The component analysis revealed that the tSAH score of the Stockholm CT score was the strongest unique outcome predictor. In the 3 CT scores with subcomponents, the tSAH variable is seen to be an important outcome predictor. However, the Stockholm CT score discriminates more levels of tSAH than the Helsinki CT score (presence of IVH) or Rotterdam CT score (presence of IVH/tSAH), while tSAH/IVH is not part of the Marshall CT classification. Diffuse bleeding stemming from subarachnoid vessels in TBI is a well-known predictor of unfavorable outcome [30,31]. It has been shown that tSAH in TBI patients can, similarly to aneurysmal SAH, induce vasospasm and ischemia , potentially triggering harmful inflammatory and neurotoxic processes, which are also potential targets for several neuroprotective drugs . Despite this, a key finding in this study is that the degree of tSAH is an independent outcome predictor in TBI, suggesting that pathophysiological processes related to tSAH are of greater importance in TBI than generally considered.
While CT-visible DAI on the admission scan has been shown to be associated with an unfavorable outcome , DAI findings did not correlate significantly with outcome in this study. Our findings are, however, in line with the original Stockholm CT score article, in which no type of DAI on CT was significantly correlated to an unfavorable outcome in the univariate analysis, but more central DAI provided significant information in multivariable models . In the original Stockholm CT score article, the DAI component contributed little to discriminatory performance, probably due to the low incidence of DAI, but was found to enhance the calibration of models. Additionally, as the populations in the current study comprise a slightly older patient cohort with a generally lower prevalence of DAI (perhaps due to a lower incidence of high-energy trauma  than used to originally weigh and create the score), it is possible that the predictive role of DAI is different in this cohort. Overall, future revision of variables using both the Helsinki and Stockholm CT scores may provide cause for altering both weighting and variables in a future composite score, including the DAI variable.
Mass effect indicators, such as midline shift and lesions larger than 25 cm3, exhibited low predictive value in this study, especially in the Stockholm cohort. This could be indicative of a trend where mass lesions are not as deleterious as they once were, due to improved pre-hospital management, rapid imaging, and neurosurgical hematoma evacuation [20,35]. Longer periods from the time of injury to surgical evacuation may have negative effects on patients with intracranial-space-occupying lesions. However, a recent review suggests this to be debatable . A more conservative approach to neurosurgical interventions for intracranial mass lesions in other studied cohorts has not been consistently related to worse outcome , supporting that patients are arguably better treated today than 20 years ago, including conservative medical treatments, if adequately monitored. Midline shift was a strong predictor in the Helsinki cohort, most likely related to the strong association between age and outcome, especially in patients with subdural hematoma . Overall, mass lesion parameters provided less predictive outcome information than previously, presumably as a result of general improvement of the healthcare system.
The Stockholm CT score, whilst being more accurate than Helsinki CT score, could be considered more complex as it includes CT-visible DAI and SAH grading, which requires a more trained CT examiner. In comparison, the Helsinki CT score is easier and faster in its approach, even if the CT examiners occasionally found it difficult to determine whether “intracerebral hematoma/contusions” were present in the parenchyma or in the subarachnoid space.
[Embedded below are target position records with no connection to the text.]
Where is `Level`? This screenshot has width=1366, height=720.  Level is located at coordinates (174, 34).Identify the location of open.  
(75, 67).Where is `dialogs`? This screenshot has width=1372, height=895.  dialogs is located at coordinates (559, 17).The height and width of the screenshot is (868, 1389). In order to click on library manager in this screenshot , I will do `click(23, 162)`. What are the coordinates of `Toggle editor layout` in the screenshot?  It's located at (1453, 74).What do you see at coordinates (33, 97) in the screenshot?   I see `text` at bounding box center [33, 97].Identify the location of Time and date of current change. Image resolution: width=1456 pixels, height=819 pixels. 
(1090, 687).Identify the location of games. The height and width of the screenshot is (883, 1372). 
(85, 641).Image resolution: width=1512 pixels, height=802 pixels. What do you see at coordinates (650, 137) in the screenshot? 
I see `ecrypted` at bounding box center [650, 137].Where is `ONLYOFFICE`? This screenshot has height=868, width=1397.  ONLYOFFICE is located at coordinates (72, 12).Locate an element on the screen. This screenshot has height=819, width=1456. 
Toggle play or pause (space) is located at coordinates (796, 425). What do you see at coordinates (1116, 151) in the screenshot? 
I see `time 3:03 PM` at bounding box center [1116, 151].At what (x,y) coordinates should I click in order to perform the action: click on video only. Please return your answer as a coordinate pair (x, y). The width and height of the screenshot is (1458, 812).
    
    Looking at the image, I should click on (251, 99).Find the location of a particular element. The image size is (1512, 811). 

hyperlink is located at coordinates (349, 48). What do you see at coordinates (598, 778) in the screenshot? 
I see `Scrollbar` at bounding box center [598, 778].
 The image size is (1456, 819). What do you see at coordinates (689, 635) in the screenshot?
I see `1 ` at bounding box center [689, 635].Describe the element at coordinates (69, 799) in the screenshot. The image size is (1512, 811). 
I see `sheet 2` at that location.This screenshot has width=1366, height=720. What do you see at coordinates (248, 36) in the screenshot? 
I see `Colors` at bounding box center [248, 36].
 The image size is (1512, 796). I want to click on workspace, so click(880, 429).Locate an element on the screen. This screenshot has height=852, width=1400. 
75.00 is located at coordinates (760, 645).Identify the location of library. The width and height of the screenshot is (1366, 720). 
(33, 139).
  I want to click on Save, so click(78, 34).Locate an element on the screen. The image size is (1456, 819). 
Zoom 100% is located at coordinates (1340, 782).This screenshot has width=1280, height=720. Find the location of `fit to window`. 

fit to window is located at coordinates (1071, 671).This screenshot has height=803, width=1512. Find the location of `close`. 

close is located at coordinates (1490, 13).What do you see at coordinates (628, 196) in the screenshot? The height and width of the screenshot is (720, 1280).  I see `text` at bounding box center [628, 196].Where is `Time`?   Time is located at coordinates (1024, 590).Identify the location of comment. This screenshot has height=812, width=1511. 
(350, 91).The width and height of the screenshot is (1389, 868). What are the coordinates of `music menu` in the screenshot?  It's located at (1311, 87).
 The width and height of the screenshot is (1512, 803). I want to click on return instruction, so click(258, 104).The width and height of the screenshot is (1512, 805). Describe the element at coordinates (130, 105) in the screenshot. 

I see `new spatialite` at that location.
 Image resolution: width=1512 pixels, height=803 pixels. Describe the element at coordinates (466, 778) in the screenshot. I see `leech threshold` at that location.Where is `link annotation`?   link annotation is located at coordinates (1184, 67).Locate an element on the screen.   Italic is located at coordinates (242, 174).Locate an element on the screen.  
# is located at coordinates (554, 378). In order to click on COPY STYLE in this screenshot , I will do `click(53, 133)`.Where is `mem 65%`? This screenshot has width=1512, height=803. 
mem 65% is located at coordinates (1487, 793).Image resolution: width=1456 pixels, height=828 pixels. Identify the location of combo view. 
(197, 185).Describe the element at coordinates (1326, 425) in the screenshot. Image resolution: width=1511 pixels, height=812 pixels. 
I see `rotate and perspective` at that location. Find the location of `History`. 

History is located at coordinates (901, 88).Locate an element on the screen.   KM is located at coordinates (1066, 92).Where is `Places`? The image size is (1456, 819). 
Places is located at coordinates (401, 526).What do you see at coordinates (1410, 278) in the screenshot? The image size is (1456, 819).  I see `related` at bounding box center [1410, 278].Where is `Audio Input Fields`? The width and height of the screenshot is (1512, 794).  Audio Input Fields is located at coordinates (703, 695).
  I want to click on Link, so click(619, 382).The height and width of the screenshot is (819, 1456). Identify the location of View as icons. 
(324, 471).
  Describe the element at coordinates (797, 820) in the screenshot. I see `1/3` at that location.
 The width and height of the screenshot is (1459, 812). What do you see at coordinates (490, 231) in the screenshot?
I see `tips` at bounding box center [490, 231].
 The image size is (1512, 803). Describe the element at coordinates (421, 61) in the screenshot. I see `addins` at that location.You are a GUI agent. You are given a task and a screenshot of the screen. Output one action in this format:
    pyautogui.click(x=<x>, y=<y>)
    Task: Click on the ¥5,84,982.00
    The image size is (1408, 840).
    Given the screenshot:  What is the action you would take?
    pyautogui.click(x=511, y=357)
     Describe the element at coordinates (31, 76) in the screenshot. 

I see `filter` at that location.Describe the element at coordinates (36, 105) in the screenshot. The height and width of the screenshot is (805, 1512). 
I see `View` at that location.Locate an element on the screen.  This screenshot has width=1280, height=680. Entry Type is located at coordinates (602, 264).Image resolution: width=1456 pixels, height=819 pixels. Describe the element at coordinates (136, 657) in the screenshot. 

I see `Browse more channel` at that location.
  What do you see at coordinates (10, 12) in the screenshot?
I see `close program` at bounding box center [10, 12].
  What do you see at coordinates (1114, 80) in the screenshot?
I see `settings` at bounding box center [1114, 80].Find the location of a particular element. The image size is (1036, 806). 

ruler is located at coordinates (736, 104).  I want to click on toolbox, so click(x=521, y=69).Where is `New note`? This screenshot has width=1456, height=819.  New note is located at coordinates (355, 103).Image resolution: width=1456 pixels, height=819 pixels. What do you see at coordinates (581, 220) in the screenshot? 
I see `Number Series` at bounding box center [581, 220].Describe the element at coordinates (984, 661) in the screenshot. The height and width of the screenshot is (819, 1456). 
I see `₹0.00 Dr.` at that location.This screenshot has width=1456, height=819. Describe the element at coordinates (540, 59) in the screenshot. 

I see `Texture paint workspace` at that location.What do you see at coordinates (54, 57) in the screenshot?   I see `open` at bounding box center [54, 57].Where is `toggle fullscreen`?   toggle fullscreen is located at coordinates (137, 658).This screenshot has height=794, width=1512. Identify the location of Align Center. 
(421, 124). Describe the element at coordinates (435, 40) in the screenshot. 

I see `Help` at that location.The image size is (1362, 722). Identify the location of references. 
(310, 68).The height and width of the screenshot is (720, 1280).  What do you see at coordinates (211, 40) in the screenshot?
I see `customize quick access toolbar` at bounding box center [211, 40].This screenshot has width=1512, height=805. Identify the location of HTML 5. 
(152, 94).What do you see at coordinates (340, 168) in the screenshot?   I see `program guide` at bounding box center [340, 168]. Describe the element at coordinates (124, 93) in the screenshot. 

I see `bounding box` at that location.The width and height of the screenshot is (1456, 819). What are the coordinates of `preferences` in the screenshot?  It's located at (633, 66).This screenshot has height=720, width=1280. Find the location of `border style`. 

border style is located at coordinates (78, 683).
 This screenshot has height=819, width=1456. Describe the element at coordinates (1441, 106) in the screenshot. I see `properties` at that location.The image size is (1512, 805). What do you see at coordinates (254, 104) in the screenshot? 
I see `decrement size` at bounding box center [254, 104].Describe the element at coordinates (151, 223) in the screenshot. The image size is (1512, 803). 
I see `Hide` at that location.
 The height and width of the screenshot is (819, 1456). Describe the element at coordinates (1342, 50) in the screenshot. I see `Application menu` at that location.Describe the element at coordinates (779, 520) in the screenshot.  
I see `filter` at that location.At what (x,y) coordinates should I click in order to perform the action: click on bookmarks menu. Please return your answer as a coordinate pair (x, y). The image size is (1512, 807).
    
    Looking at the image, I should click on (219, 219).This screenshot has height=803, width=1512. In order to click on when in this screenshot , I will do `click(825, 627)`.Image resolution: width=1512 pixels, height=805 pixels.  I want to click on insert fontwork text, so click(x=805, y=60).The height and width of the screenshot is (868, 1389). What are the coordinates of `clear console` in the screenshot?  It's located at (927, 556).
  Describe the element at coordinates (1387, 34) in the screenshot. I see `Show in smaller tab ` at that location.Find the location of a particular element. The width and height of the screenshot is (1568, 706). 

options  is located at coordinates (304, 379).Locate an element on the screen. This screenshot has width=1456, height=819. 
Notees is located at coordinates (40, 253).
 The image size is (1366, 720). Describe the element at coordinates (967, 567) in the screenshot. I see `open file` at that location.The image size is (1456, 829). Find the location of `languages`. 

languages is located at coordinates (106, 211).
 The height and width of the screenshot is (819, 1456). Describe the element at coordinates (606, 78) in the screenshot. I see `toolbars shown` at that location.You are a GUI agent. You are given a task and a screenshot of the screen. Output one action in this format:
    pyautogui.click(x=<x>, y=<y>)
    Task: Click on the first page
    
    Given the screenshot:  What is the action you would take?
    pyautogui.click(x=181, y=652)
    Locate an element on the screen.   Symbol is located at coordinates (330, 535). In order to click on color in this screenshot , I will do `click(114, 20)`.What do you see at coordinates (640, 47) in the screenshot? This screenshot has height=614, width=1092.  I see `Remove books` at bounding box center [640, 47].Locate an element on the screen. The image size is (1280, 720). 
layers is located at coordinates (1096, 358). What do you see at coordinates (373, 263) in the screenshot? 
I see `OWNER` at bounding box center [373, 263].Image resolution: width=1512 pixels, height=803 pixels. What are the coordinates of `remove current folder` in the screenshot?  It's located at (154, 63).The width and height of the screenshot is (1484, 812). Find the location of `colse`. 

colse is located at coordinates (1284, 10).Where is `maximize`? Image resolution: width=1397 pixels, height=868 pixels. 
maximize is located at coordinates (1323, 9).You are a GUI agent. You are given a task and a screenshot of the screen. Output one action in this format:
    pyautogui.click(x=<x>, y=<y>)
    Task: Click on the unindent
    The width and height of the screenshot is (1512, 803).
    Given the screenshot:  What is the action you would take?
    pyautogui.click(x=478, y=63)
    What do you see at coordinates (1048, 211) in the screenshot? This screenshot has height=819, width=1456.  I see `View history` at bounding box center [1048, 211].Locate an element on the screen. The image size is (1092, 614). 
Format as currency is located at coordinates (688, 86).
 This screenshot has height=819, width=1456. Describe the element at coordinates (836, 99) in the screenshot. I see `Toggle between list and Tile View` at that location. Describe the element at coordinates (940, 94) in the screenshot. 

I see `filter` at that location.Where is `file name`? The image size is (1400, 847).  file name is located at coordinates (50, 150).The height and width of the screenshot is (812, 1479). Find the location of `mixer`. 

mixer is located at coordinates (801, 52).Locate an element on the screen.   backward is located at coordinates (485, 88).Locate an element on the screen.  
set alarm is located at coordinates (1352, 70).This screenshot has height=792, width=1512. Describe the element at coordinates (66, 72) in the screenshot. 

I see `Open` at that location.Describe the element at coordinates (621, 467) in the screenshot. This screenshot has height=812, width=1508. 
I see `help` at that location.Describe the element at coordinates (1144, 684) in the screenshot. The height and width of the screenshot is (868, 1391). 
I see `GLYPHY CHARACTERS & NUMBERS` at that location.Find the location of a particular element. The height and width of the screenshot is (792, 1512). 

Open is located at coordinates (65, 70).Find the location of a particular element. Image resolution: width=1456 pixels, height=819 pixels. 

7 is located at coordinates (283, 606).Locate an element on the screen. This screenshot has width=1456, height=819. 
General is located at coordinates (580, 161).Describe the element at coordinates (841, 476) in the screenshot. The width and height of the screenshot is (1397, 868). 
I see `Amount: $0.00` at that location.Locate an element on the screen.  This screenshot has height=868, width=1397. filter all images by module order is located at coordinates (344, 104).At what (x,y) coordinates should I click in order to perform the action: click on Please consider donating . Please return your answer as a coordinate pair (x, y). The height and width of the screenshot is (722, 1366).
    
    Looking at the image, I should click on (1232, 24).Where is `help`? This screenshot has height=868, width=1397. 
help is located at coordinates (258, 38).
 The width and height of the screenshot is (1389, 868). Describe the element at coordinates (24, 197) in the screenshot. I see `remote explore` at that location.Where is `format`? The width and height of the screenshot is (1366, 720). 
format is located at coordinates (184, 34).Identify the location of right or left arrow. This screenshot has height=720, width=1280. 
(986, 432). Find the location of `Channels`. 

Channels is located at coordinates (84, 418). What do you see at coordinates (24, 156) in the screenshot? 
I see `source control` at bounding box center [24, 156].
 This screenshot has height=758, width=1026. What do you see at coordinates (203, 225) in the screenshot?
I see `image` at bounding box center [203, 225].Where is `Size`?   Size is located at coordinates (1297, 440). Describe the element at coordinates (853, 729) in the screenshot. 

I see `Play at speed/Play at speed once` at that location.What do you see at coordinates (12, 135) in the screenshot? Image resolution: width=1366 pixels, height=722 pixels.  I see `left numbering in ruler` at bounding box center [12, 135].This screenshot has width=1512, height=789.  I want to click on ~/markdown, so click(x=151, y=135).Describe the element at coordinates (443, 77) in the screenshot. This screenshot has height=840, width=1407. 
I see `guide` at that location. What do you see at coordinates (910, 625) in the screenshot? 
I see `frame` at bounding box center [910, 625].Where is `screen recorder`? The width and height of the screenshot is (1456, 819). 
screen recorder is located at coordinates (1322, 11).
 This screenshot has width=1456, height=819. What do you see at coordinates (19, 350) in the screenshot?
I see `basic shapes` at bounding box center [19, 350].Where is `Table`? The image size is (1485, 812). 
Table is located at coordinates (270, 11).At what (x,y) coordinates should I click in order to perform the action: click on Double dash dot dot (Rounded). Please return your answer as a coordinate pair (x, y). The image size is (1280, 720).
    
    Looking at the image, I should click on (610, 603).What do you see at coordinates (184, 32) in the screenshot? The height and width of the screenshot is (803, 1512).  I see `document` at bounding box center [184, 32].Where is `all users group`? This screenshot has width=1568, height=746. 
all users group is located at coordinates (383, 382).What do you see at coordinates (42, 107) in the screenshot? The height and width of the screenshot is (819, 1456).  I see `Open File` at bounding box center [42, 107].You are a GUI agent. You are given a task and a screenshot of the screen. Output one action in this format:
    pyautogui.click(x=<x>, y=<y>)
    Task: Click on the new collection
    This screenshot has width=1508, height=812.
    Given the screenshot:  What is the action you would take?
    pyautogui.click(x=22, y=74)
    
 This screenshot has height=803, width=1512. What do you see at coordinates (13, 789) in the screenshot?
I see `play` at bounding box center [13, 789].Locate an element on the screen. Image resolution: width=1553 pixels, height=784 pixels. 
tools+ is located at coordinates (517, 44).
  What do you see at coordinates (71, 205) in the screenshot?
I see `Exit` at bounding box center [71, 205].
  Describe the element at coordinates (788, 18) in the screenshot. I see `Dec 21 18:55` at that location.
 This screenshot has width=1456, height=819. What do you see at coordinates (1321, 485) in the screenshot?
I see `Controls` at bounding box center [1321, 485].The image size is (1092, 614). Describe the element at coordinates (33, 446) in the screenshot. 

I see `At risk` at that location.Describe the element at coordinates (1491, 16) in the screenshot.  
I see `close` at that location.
There are also subjective issues specific to the Rotterdam and Helsinki CT scores, such as interpretations of “compressed” versus “obliterated” basal cisterns, as well as when mass lesions are >25 cm3 as the “ABC/2” method is only an estimate . However, the inter-examiner analysis supported that, despite these more subjective characteristics, there was a high congruence of results. In summary, while the Helsinki CT score is easier to assess than the Stockholm CT score, it still contains some subjective interpretation, which can affect scoring between centers and examiners.
There are several limitations in this study that should be acknowledged. This is a retrospective analysis of prospectively collected data in predefined databases, and variables that cannot be matched between centers are less retrievable. While information on comorbidities, which could in part shed light on differences between sites, was available in the Helsinki cohort, it was not in the Stockholm cohort. Moreover, the Helsinki cohort lacked pre-hospital hypoxia and hypotension data (parts of the IMPACT model “Core+CT”), which were available in the Stockholm cohort but not presented in the study. Additionally, the Stockholm cohort had a relatively high incidence of missing admission glucose level, due to changes over time in the digitalization of emergency charts. However, we do not believe that this constitutes a major limitation as admission glucose (and hemoglobin) level was of marginal importance in the prediction models, and MI was performed .
As designed, this study constitutes a type of external validation of the CT scores (versus outcome) with characteristic (more recent patients from the same center) and geographic (patients from another center) external validation cohorts . We did not, however, perform an internal validation, which would also include evaluating calibration of the CT scores . As we instead used the summed scores of all 3 scoring systems, we in effect evaluated the extent to which information content could be discriminated between scores. New reweightings and assessment of model calibration in contemporary populations should be the scope of future studies. Moreover, as the CT scores were validated in the same centers by the same authors behind the original studies, this could be considered a source of bias, and the type of external validation could be considered “weak” [42,43]. To some extent this was addressed by blinding the CT assessors to patient outcomes. However, both the Helsinki and Stockholm CT scores require further external validation and possibly new weightings of variables from other studies, such as the upcoming CENTER-TBI .
The time to GOS outcome assessment differed between the 2 centers, averaging close to 1 year at Karolinska University Hospital and about 6 months at Helsinki University Hospital. TBI patients have been shown to improve over time, suggesting that a later time point would yield improved assessments ; thus, we potentially underestimated the outcomes for the Helsinki cohort. In our experience, and supported by the literature [45,46], the patients who primarily improve over time in NICU cohorts are GOS 3 patients becoming GOS 4 or better, and to a lesser extent GOS 4 patients becoming GOS 5. Because of the dichotomizations of GOS used in the analyses, GOS 3 patients becoming GOS 4 (crossovers) would potentially cause the greatest bias. However, inspecting the Helsinki cohort, there were relatively few GOS 3 patients (16%), making it unlikely that we would have seen major differences in outcome in this group if assessed at 1 year, and thus crossovers presumably do not constitute a major limitation.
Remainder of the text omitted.